À la Libération, Largentier témoigna, devant une juridiction d’exception, en faveur de Luchaire. La Commission départementale de reconstitution des organisations syndicales de presse l’exclut à vie des syndicats le 28 mars 1946. En appel, le 2 avril, il rappela qu’il avait aidé et logé des syndicalistes clandestins (dont Ehni) et vit la mesure commuée en interdiction d’exercer des fonctions syndicales. La 21e section et lui-même refusèrent cette sanction. Malgré ses sympathies pour Léon Jouhaux, il refusa la scission de Force ouvrière.
Largentier s’intéressa également aux Mutuelles et à la caisse de retraite complémentaire.
Retiré depuis 1952 dans un village de la Vienne, il mourut en 1969, trois ans après son épouse, Léocadie Pineau, avec qui il était marié depuis 1915.
Il avait été fait chevalier de la Légion d’honneur en 1956.

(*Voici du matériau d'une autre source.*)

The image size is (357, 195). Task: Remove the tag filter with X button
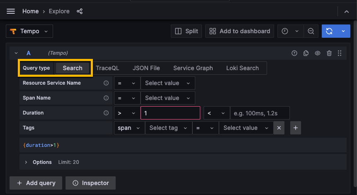[279, 128]
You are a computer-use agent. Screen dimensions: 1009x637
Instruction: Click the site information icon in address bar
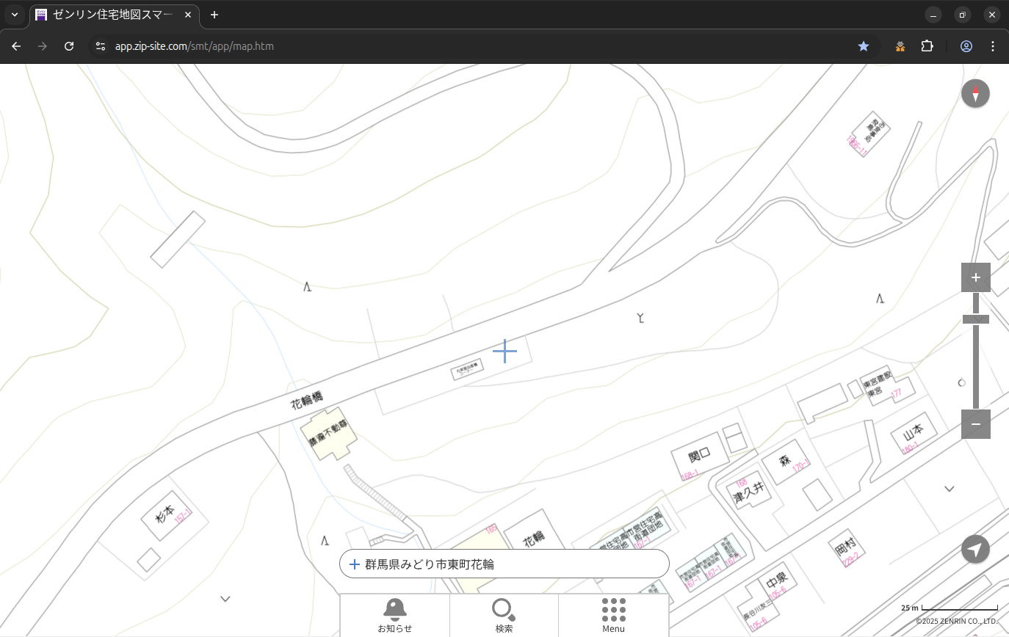tap(101, 46)
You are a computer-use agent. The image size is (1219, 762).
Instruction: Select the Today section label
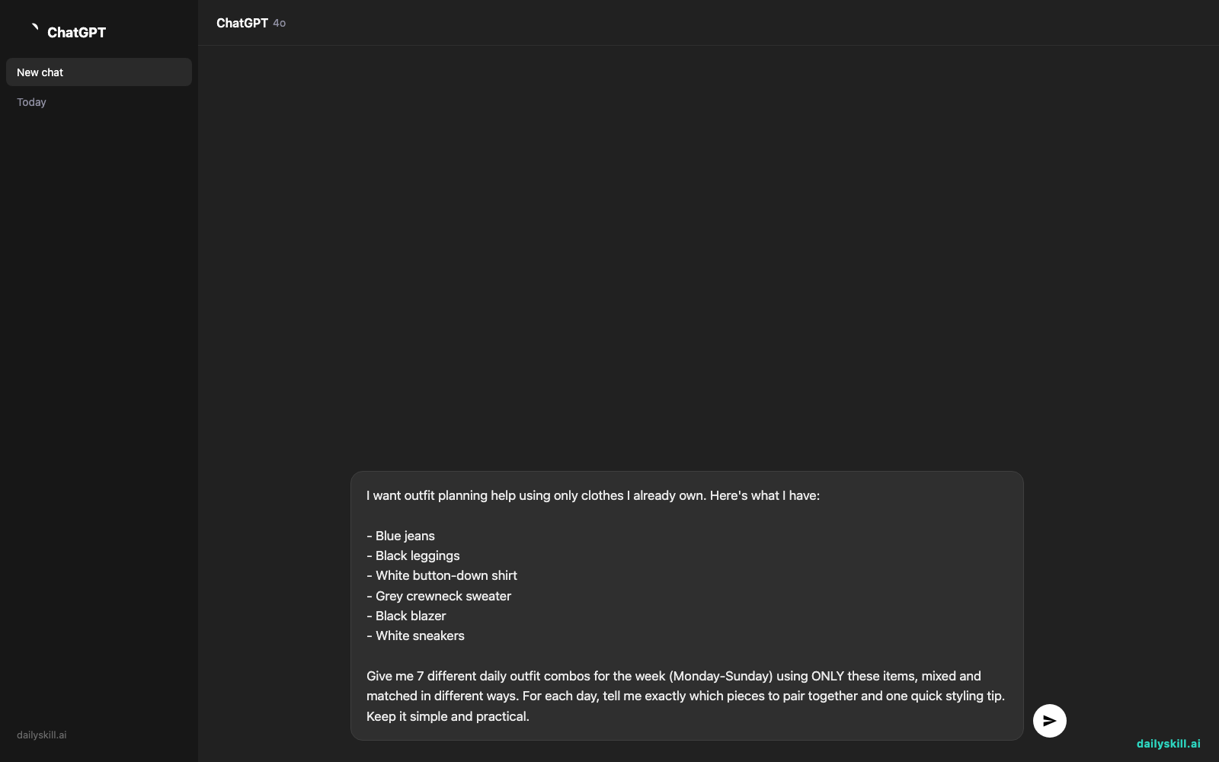pos(31,102)
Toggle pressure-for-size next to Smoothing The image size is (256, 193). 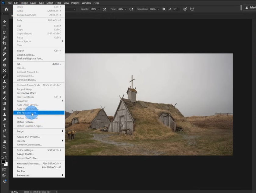tap(185, 9)
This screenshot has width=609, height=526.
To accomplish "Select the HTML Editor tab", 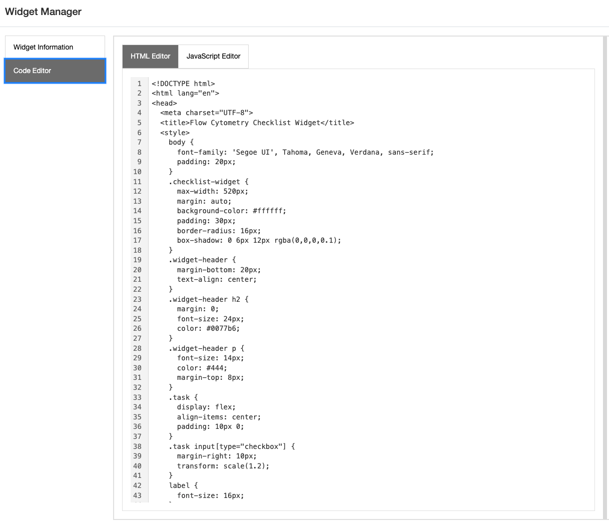I will 150,56.
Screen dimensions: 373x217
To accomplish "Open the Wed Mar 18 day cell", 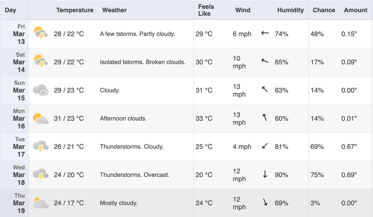I will (x=15, y=175).
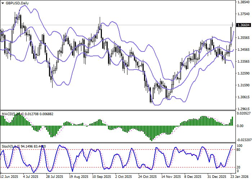The height and width of the screenshot is (180, 252).
Task: Click the 12 Jun 2025 date label
Action: click(9, 177)
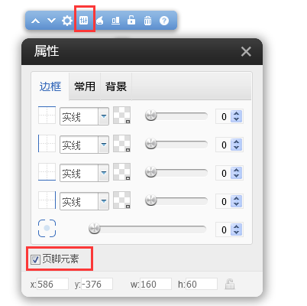Open properties with the sliders icon

click(83, 20)
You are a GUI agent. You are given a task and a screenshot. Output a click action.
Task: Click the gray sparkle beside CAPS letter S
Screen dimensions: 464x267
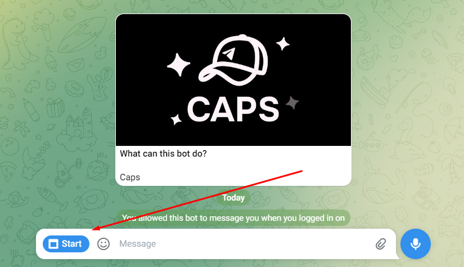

Par Jean Maitron, Claude Pennetier, Marie-Cécile Bouju
SOURCES : Arch. Nat. F7/13754 et dossier de la Légion d’honneur. — Arch. PPo. Ba/1686, année 1932 et 77 W 91-104382 — Le Populaire, 9 avril 1922. — Bulletin des Correcteurs, n° 86, octobre 1969. — Yves Blondeau, Le syndicat des correcteurs, op. cit. — Paul Chauvet, Les ouvriers du Livre et du Journal. La Fédération française des Travailleurs du Livre, Les Éditions ouvrières, 1971. — Comptes rendus des congrès syndicaux. — État civil de Raon-l’Étape, 10 janvier 1984.